Sepakbola

Kisah Perjalanan Manchester United, dari Klub Kaya Raya, Terpuruk, dan Kini Bangkit

Dani Tri Wahyudi — Satu Indonesia
19 Februari 2024 11:00
Kisah Perjalanan Manchester United, dari Klub Kaya Raya, Terpuruk, dan Kini Bangkit
Bos INEOS Group Jim Ratcliffe yang juga pemilik klub Nice di Prancis dan 25 persen saham Manchester United, saat menyaksikan pertandingan perempatfinal Liga Europa Conference antara Nice dan FC Basel di  Allianz Riviera, Nice, Prancis, pada 20 April  2023.

JAKARTA - Sejak 2018, Manchester United tak pernah lagi menduduki posisi teratas dalam daftar klub kaya raya di dunia, tapi tetap masuk lima besar dunia.

Karena stabilitas finansial itu, pemilik United, Keluarga Glazer, berani menjual 25 persen sahamnya kepada Sir Jim Ratcliffe pada harga 1,2 miliar pound (Rp23,6 triliun), jauh di atas harga 100 persen saham United ketika mereka beli pada 2005 dalam harga 800 juta pound (Rp15,7 triliun).

Namun di lapangan hijau, klub yang dicemooh oleh mantan pelatihnya, Louis van Gaal, sebagai klub dagang ketimbang klub sepak bola itu, babak belur tak karuan.

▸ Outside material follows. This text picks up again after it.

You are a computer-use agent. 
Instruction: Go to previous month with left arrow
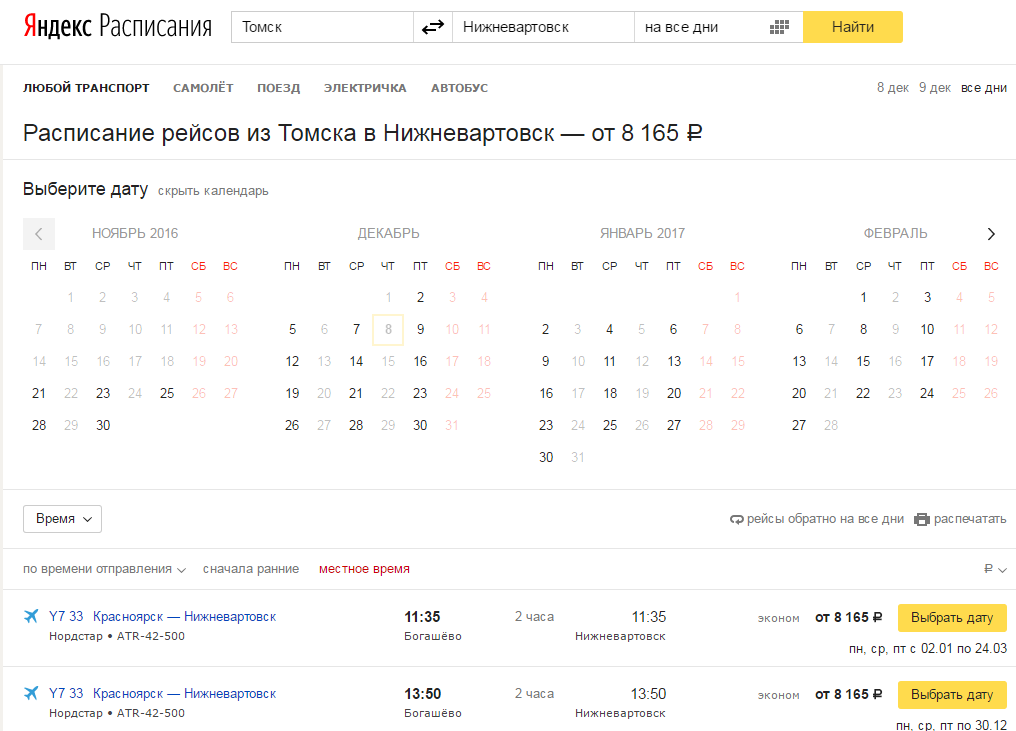point(39,234)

Sejak 2013 MU tak pernah lagi mengangkat trofi juara liga, hanya Piala FA pada 2016 dan Piala Liga pada 2017 serta 2023.

Dalam kurun waktu yang sama, Setan Merah lima kali terlempar dari Liga Champions. Tahun lalu, pelatih Erik ten Hag mengembalikan United ke kompetisi elite Eropa itu setelah semusim sebelumnya finis urutan keenam. Namun musim ini, United kembali tertatih-tatih sampai terpuruk pada peringkat enam, walau terlalu dini untuk menyimpulkan ini akan menjadi akhir perjalanan Setan Merah mengingat musim yang masih panjang.

Tetapi, ada perkembangan menjanjikan dalam beberapa pekan terakhir ini. Sejak menyerah 1-2 kepada Nottingham Forest pada 31 Desember 2023, United tak terkalahkan dalam tujuh laga terakhir, dalam semua kompetisi. Itu sudah termasuk empat kemenangan liga berturut-turut, dengan terakhir dicatat dari kandang Luton Town, Minggu malam tadi, dalam skor 2-1.

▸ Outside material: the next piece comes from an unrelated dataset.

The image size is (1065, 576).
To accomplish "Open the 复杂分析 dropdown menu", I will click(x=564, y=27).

Secara individual, kualitas permainan sejumlah pemain pun perlahan meningkat lagi, khususnya Rasmus Hojlund yang saat melawan Luton mencetak dua gol. Uniknya, peningkatan ini terjadi bersamaan dengan rampungnya proses akuisisi United oleh Ratcliff.

Sejak bos perusahaan kimia INEOS berkekayaan bersih 20,8 miliar dolar AS (Rp325,6 triliun) itu dipastikan menguasai saham minoritas yang membuatnya total mengurusi operasi sepak bola United, permainan Setan Merah mulai menunjukkan stabilitas. Hojlund mencetak gol liga pertamanya di Old Trafford pada 27 Desember 2023 ketika United menang 3-2 atas Aston Villa. Itu terjadi tak lama setelah Ratcliffe merampungkan akuisisi 25 persen saham MU.

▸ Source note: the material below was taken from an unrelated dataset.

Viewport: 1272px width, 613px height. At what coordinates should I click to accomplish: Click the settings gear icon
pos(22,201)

Sebelum itu, striker Denmark berusia 21 tahun yang dibeli dari Atalanta pada Agustus 2023 tersebut tak pernah menciptakan gol dalam 14 pertandingan liga. Namun belakangan ada faktor di luar lapangan yang mendorong kualitas permainan seperti Hojlund meningkat. Dan itu adalah Ratcliffe.

Begitu memastikan diri mengusai 25 persen saham United, Ratcliffe langsung berdialog dengan pendukung United. Langkah ini tak pernah dilakukan oleh keluarga Glazer. Awal Januari 2024, giliran karyawan United yang disapa Ratcliffe yang bersama Sir Dave Brailsford yang mantan direktur olah raga INEOS, beramah tamah dengan 100 staf United, mulai dari bagian tiket sampai satpam dan petugas kantin.

Di sana, dia menjelaskan visinya untuk Manchester United. "(Usai pertemuan) semua orang meninggalkan ruangan dengan hati gembira," kata seorang staf United kepada ESPN.

Sebelum ini yang didengar oleh karyawan cuma pengencangan ikat pinggang melulu. Tak pernah ada pendekatan dari hirarki klub yang menggugah orang-orang yang bekerja di MU. Kini, para karyawan United senang mendengar ada orang yang bertekad menghidupkan lagi kegairahan di klub itu. "Juga senang bisa satu ruangan dengan pimpinan, yang tak pernah terjadi pada keluarga Glazer," kata staf yang meminta namanya dirahasiakan itu.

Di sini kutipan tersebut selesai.